DATA EXTRACTS
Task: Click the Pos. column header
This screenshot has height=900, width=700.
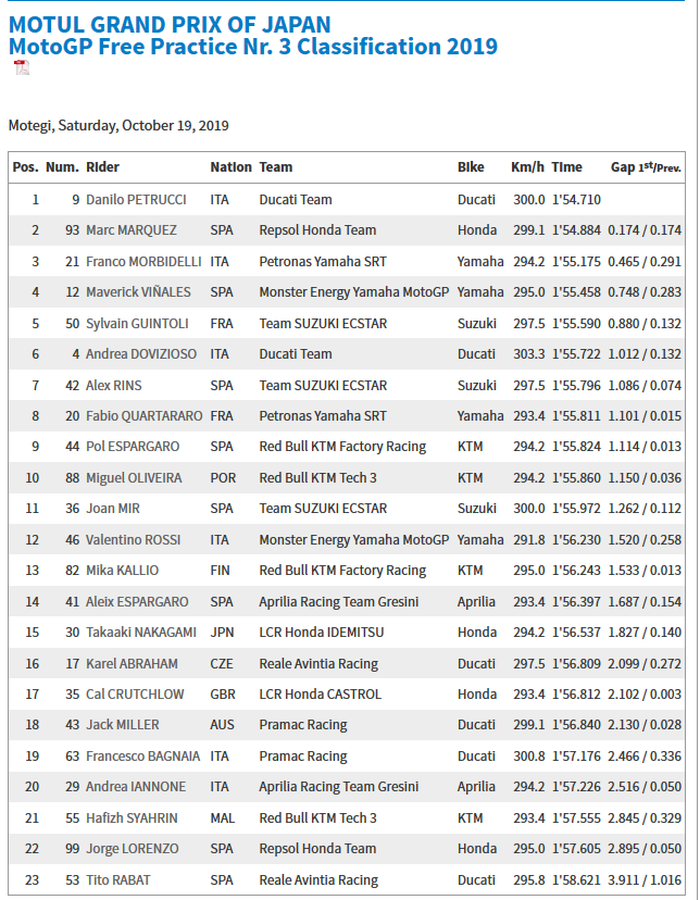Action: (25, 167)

---

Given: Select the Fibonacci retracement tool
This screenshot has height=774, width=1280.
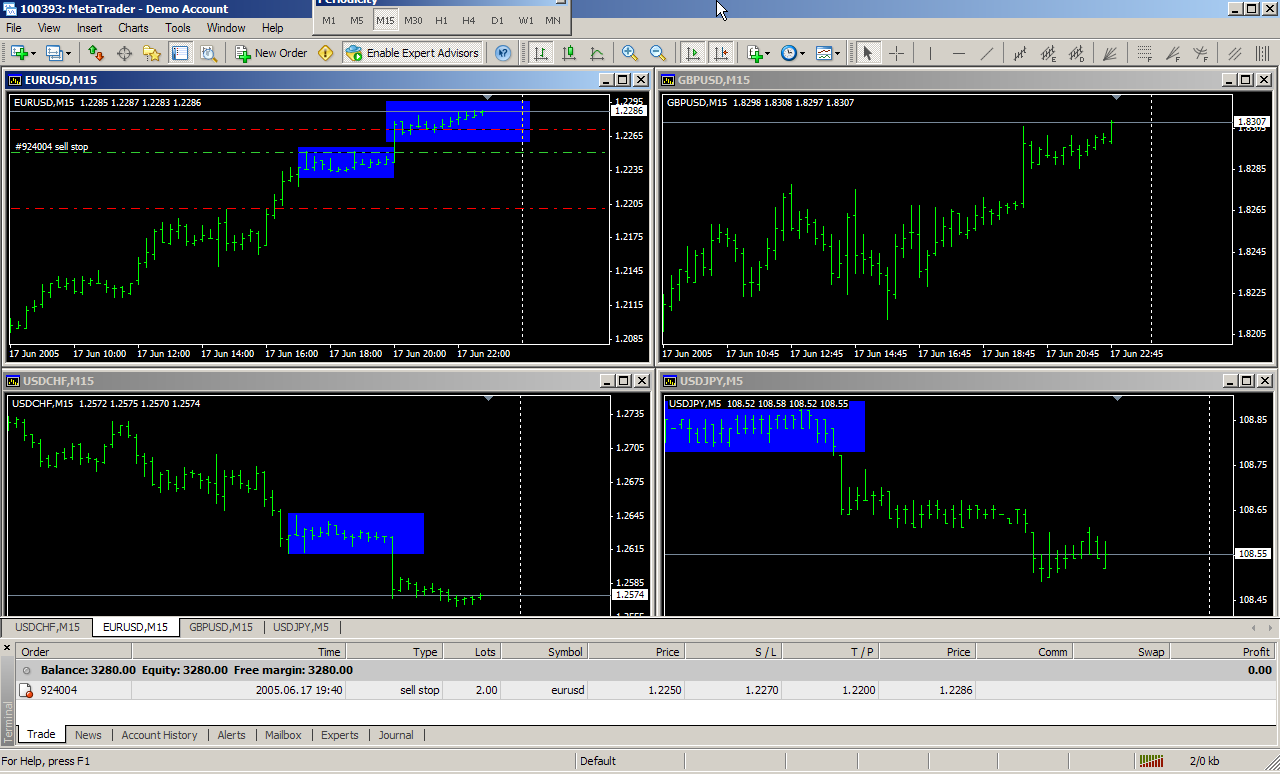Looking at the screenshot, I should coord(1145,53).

==

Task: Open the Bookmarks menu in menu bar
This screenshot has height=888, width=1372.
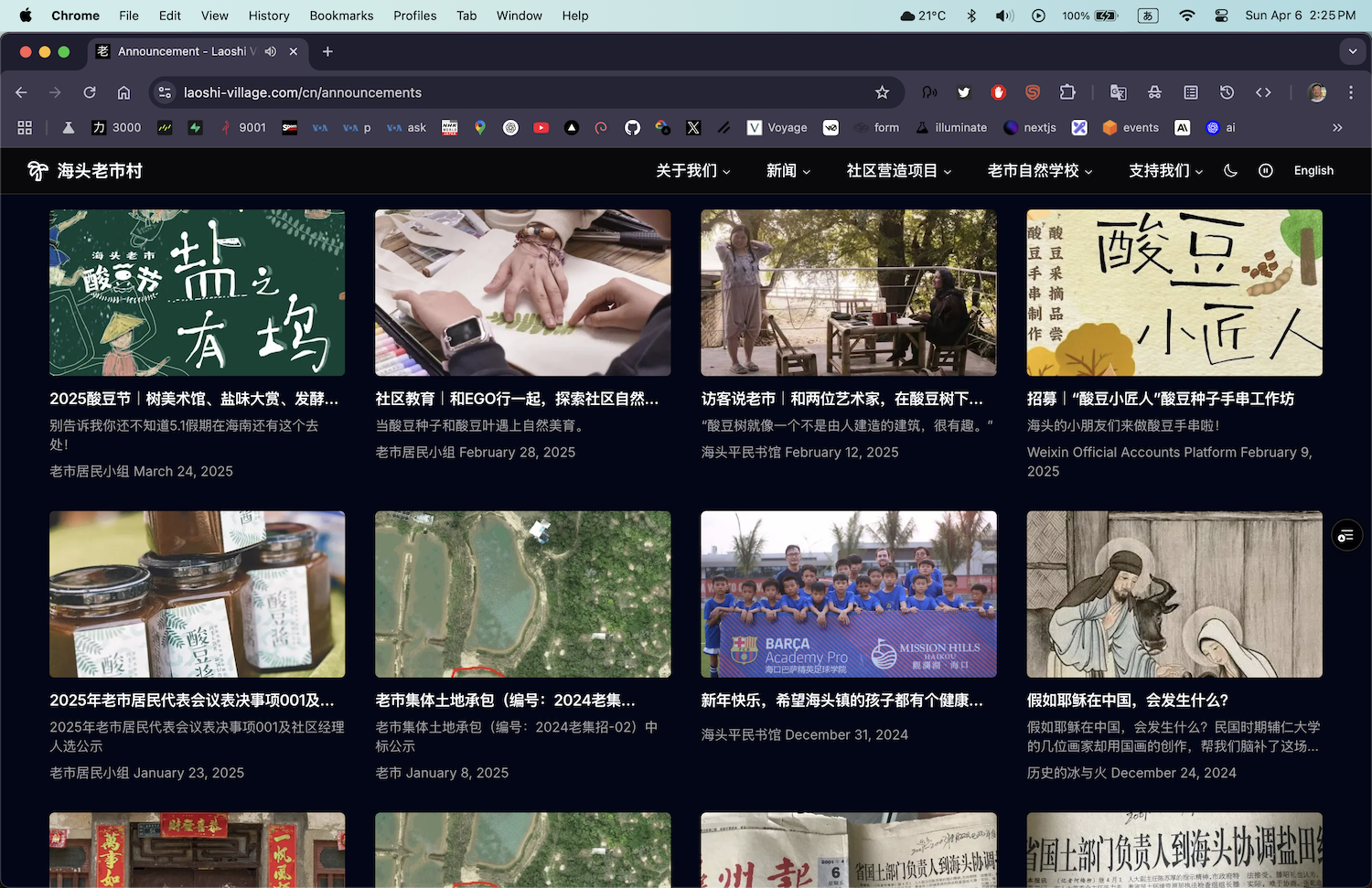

TASK REQUIREMENTS
Give back exactly the lines above starting at the line where "Task: Open the Bookmarks menu in menu bar" appears and ending at the line where "This screenshot has height=888, width=1372." appears, both included, with no other lines.

EXERCISE RESULT
Task: Open the Bookmarks menu in menu bar
This screenshot has height=888, width=1372.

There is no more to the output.